Rasa itu bukan tentang manis, pahit, asam, asin, hambar dan pedas yang dirasakan lidah. Rasa dapat bermakna lebih dalam lagi, misalnya ada ungkapan bila sakit ditampar jangan pernah menampar orang lain. Bila tiak mau disakit, maka jangan pernah menyakiti siapapun. Pun demikian, sebaik nabi saw., pun mendapatkan persakitan yang luar biasa. Dan memaafkan atau tidak membalas orang yang menyakiti kita adalah tingkatan laku tasawuf yang membutuhkan latihan yang kemudian muncul ungkapan “ngaji roso”.
Ngaji
Roso bisa dimaknai menuju kemuliaan dengan rasa.
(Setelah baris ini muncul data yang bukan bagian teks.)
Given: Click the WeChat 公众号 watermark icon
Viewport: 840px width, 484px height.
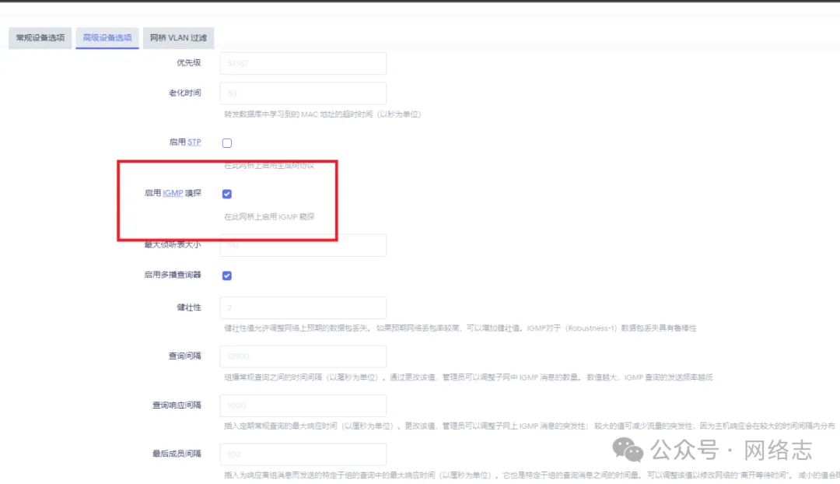Looking at the screenshot, I should click(x=627, y=451).
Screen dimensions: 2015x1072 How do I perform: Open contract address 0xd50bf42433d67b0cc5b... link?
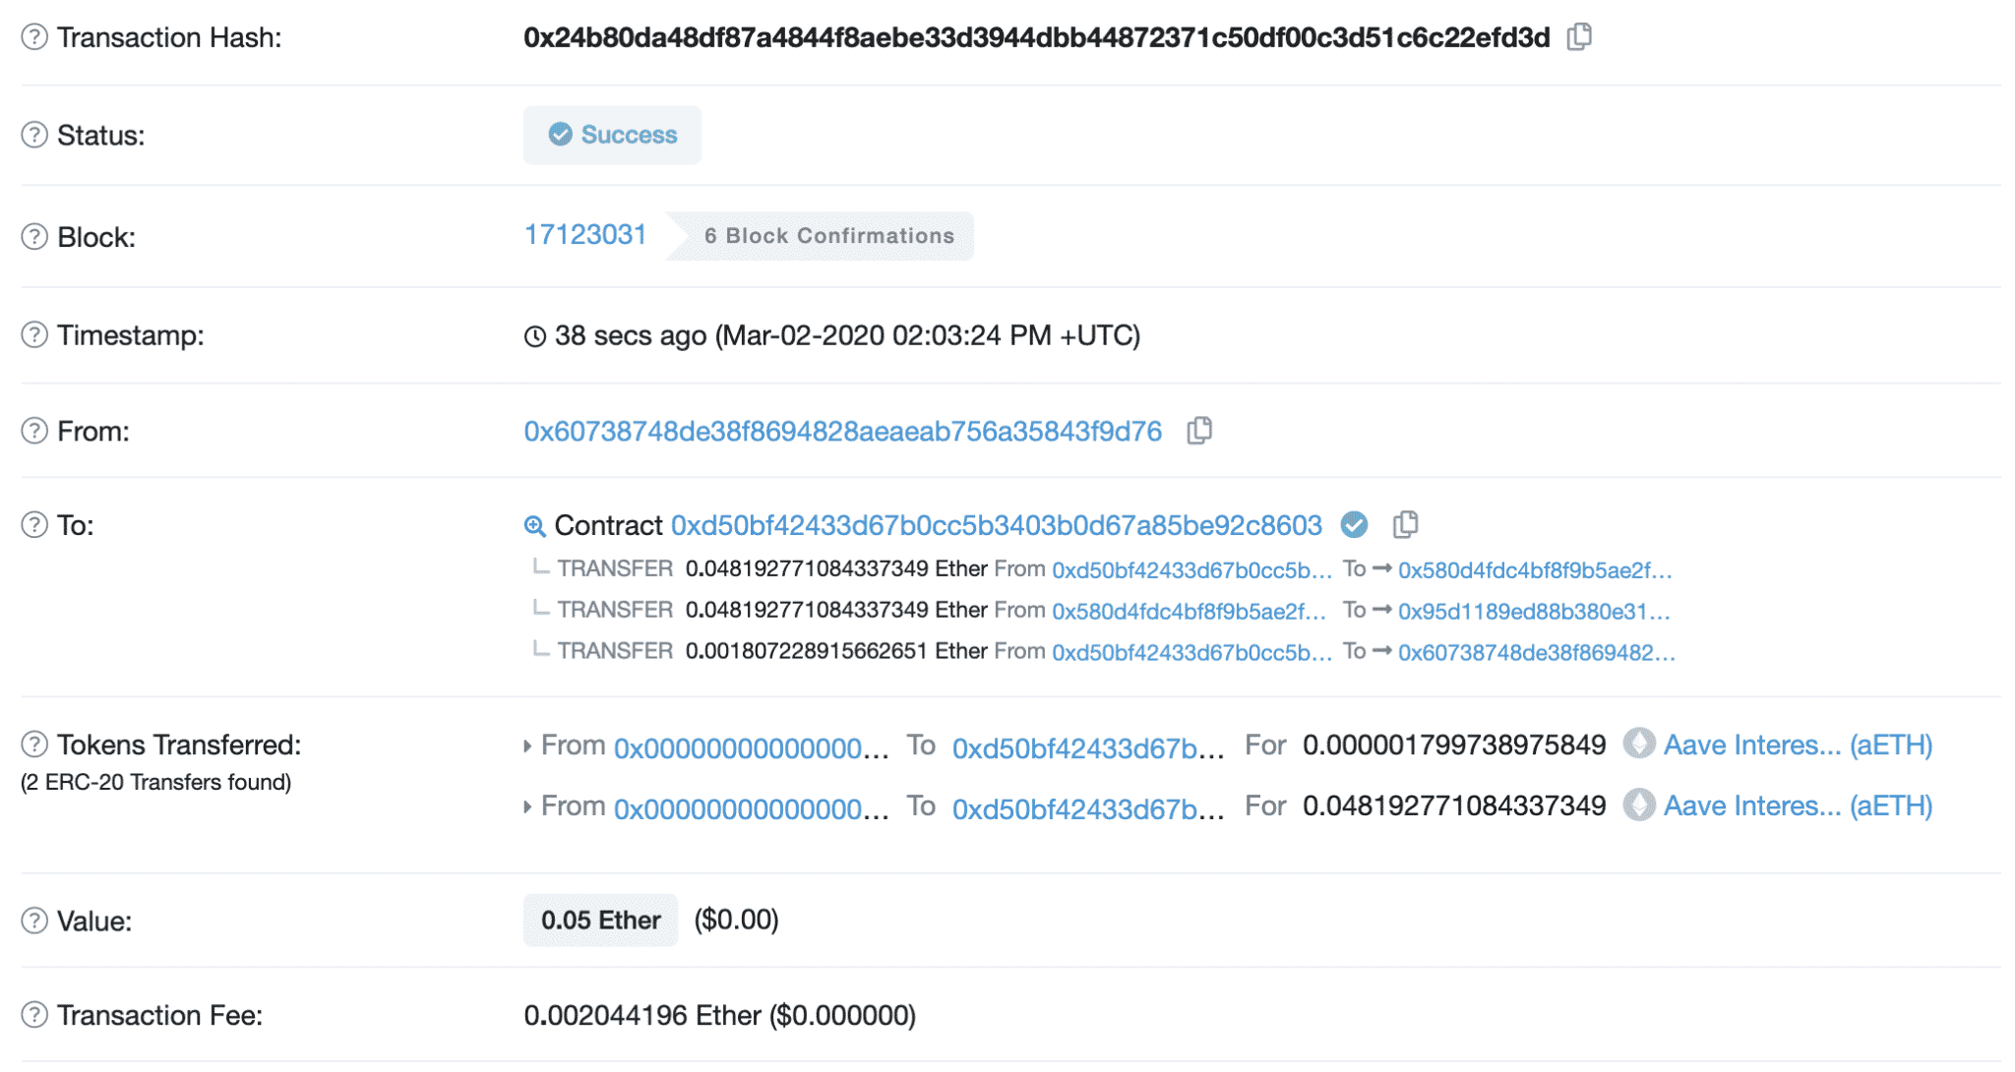997,526
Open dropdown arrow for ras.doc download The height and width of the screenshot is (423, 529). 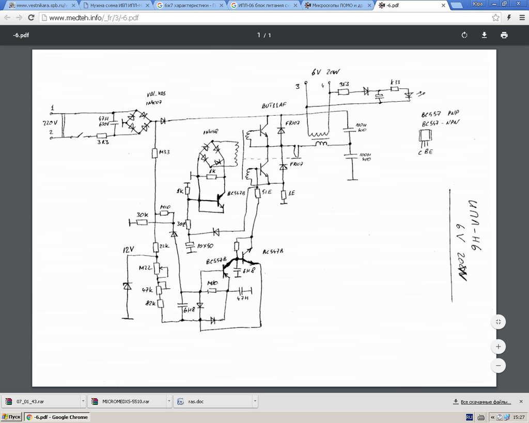pyautogui.click(x=255, y=401)
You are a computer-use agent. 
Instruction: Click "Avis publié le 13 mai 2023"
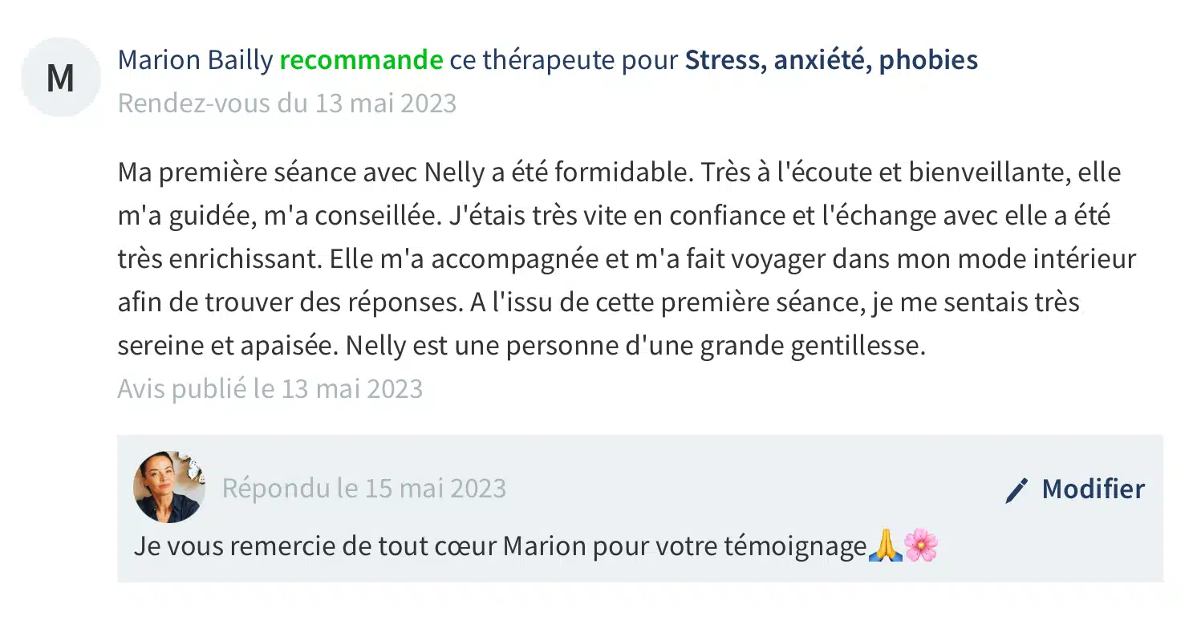[270, 388]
Sedangkan
rasa merupakan kekuatan hati manusia untuk menanggapi sesuatu, yang berhubungan
dengan olah rasa, kalbu, nurani, moral, kasih, tulus, senang, cinta, dan emosi.
Rasa harus diolah dalam hubungan di keluarga, masyarakat, pekerjaan, pendidikan,
dan lingkungan lainnya termasuk dalam lingkungan masyarakat yang hanya sekedar
kita lewat dengan menggunakan etika.
Pekerjaan
rumah tangga yang biasa dikerjakan oleh Asisten rumah tangga (ART), ada pikiran
liar bila tetiba majikan mengerjakan kerjaan tersebut tanpa memberitahukan
kepada ART tersebut. Seorang ART akan merasa bersalah atas pekerjaannya tanpa
koreksi dan meluruskannya. Begitu pula dalam dunia kerja, direktur atau
pimpinan perusahaan perlu memberitahukan kesalahan yang dilakukan bawahannya sehingga
dapat memperbaruinya. Tidak kemudian melakukan take offer pekerjaan tersebut
yang membuat rasa yang tidak menentu pekerja.
Dalam
lingkungan pendidikan, murid tidak kemudian diberikan scorsing tanpa mengetahui
kesalahannya. Begitu pula dengan para pekerja, yang harus dibimbing untuk
melakukan pekerjaannya dengan benar. Baik dalam lingkungan keluarga, masyarakat,
kerja, pendidikan dan lainnya saling mengingatkan, meluruskan, (tawa shaubi
al haq) harus dilakukan dengan cara yang benar (hak) dan baik.
Kita
sebagai pihak eksternal mengingatkan dengan baik, dan sebagai internal (diri)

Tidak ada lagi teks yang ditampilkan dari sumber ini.